Diana’s physical power, though prodigious, is here treated as only one aspect to her heroism, and a less important aspect than her empathy and true goodness. These qualities help make the film feel like more than a stepping stone to Justice League and reminds us what it truly means to be a hero, and why heroism matters even in a world that seems hell-bent on destroying itself. As a woman, the importance of this film treating its female hero the way it does — with respect that’s assumed rather than begrudged, and that values her empathy as much as her strength — cannot be underestimated. Most everyone agrees that the “no man’s land” sequence is a standout of the year, but for women, it’s more than that; it’s a defining moment in our experience of popular film. It’s a moment we didn’t realize we had been waiting our whole lives to see. – Jandy Hardesty
9. Guardians of the Galaxy Vol. 2
Guardians of the Galaxy Vol. 2 is a paragon of inevitability. Where the first entry of this sub-franchise within the Marvel Cinematic Universe was one of the bigger risks the studio has taken — throwing a big budget and D-list names from the comic books at an off-beat director — Vol. 2 was anticipated, expected, even demanded from the moment of the first film’s release. Even the title was a foregone conclusion when Star-Lord’s “Awesome Mix” sold a bazillion copies. “Obviously,” stated this sequel’s teaser poster, and yes, it’s a lot more of the same: Peter Quill (Chris Pratt) plays catchy, 40-year-old songs; Drax (Dave Bautista) gets all the best one-liners; Groot (Vin Diesel) steals the show. Yet Guardians Vol. 2 earns its place as one of the better MCU movies through something almost entirely unexpected. It would be a big spoiler to spell it out here, but let’s just say this movie had the gumption to do something that no other Marvel Stuidos film has at the courage to do yet. As such, it sticks a stronger, more emotionally resonant ending, and becomes all the more endearing for it. – Nigel Druitt
8. Spider-Man: Homecoming
Thanks to some legal wrangling by the suits over at Disney and Sony, Spider-Man finally came home to the Marvel Cinematic Universe and made a splash during his limited screen time in 2016’s Captain America: Civil War. Tom Holland reprises his role as Peter Parker in the appropriately titled Spider-Man: Homecoming, which takes place a year after Civil War, and sees Spider-Man swing around Queens, tackling bike thieves, helping old ladies, getting into arguments with other New Yorkers, and finding himself waist deep in a black market weapons conspiracy. This is the sixth Spidey film since 2002 and the third attempt at a franchise. But, after the lackluster and overstuffed Amazing Spider-Man 2, Sony worked with Marvel Studios to bring us a scaled-back Spidey.

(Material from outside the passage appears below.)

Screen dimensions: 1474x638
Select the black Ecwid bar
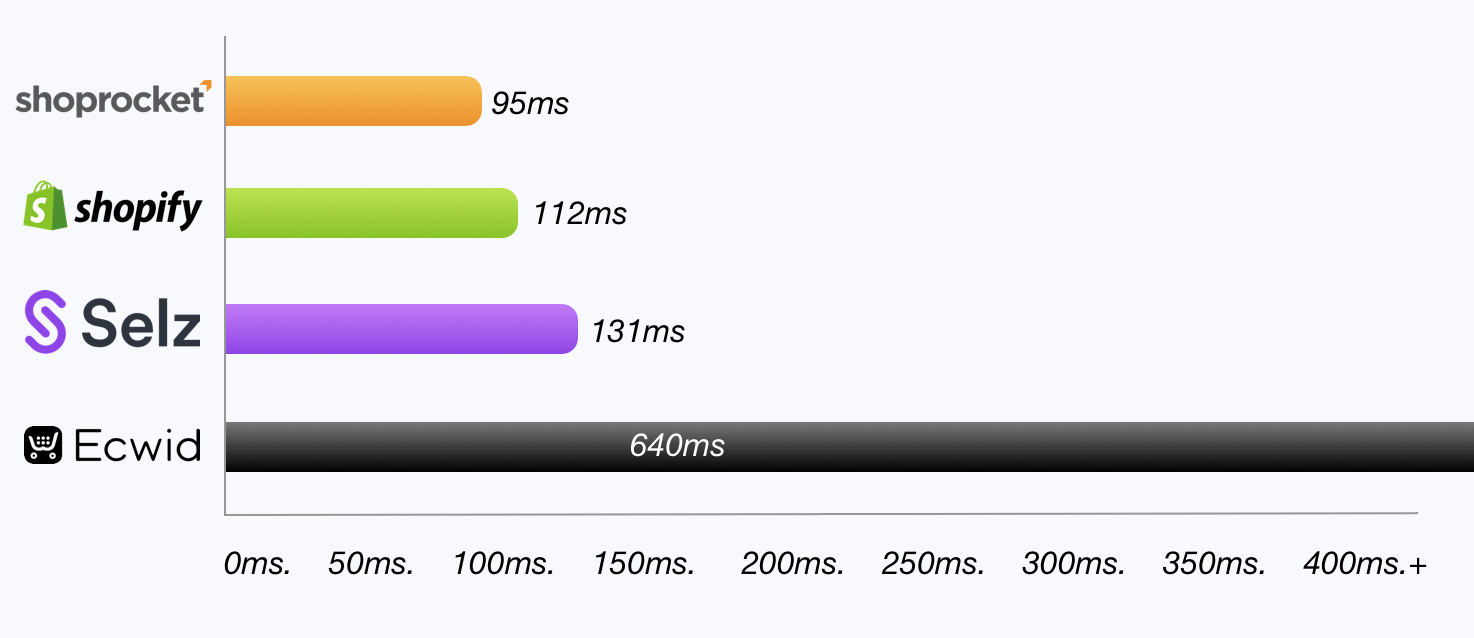[x=849, y=446]
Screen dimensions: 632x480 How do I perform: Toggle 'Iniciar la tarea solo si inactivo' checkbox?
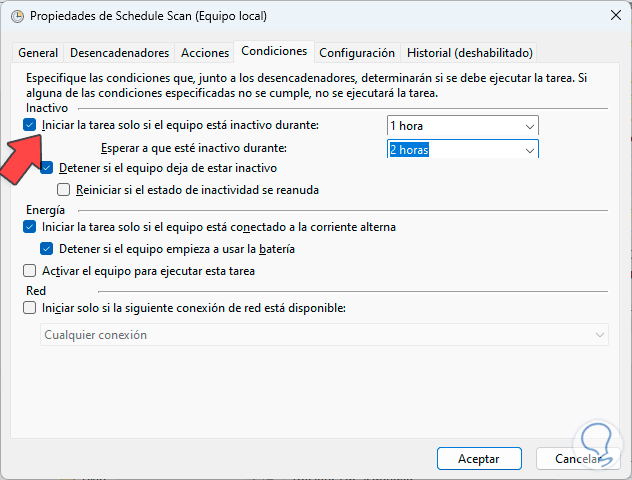coord(30,125)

Homecoming focuses on Peter Parker’s development as a hero and placement in the world, utilizing elements of John Hughes’ 80s teen comedies to bring him into the ever-growing MCU. Marvel must have been listening to the criticisms about weak villains, because between this and Guardians of the Galaxy Vol. 2, they have finally put forth some intriguing bad guys. Michael Keaton’s Vulture was a huge surprise, since in the comics the character is pretty one-dimensional. Keaton brings a lot of intensity to the part, and makes Vulture a relatable character too. What can you say about Tom Holland’s performance as Peter Parker/Spider-Man? He continues to shine with a great amount of earnestness and awkwardness that gets to the heart of why people love this character. This time around, though, we are also treated to an interesting mentor/protege (but more like a father/son) dynamic between Spidey and Iron Man. It’s great to see these two characters interact, and depending on how the upcoming Avengers: Infinity War pans out, hopefully we’ll see more of it. – Nick Jones
7. Dunkirk
I was somewhat disappointed when I learned Christopher Nolan‘s next project was going to be a historical war film – not because I wasn’t interested or didn’t think he’d make a good movie, but because I had come to look to his (non-Batman) films for stories that played with the concepts of reality and led me through a labyrinth of surprising and satisfying twists, turns, double-backs, and doors you didn’t know were there. This has become Nolan’s trademark, bending time to his narrative will, and he has used it to great and surprisingly varied effect in films such as Memento, The Prestige, Inception, and Interstellar. The war film genre, in contrast to all this, is fairly straightforward.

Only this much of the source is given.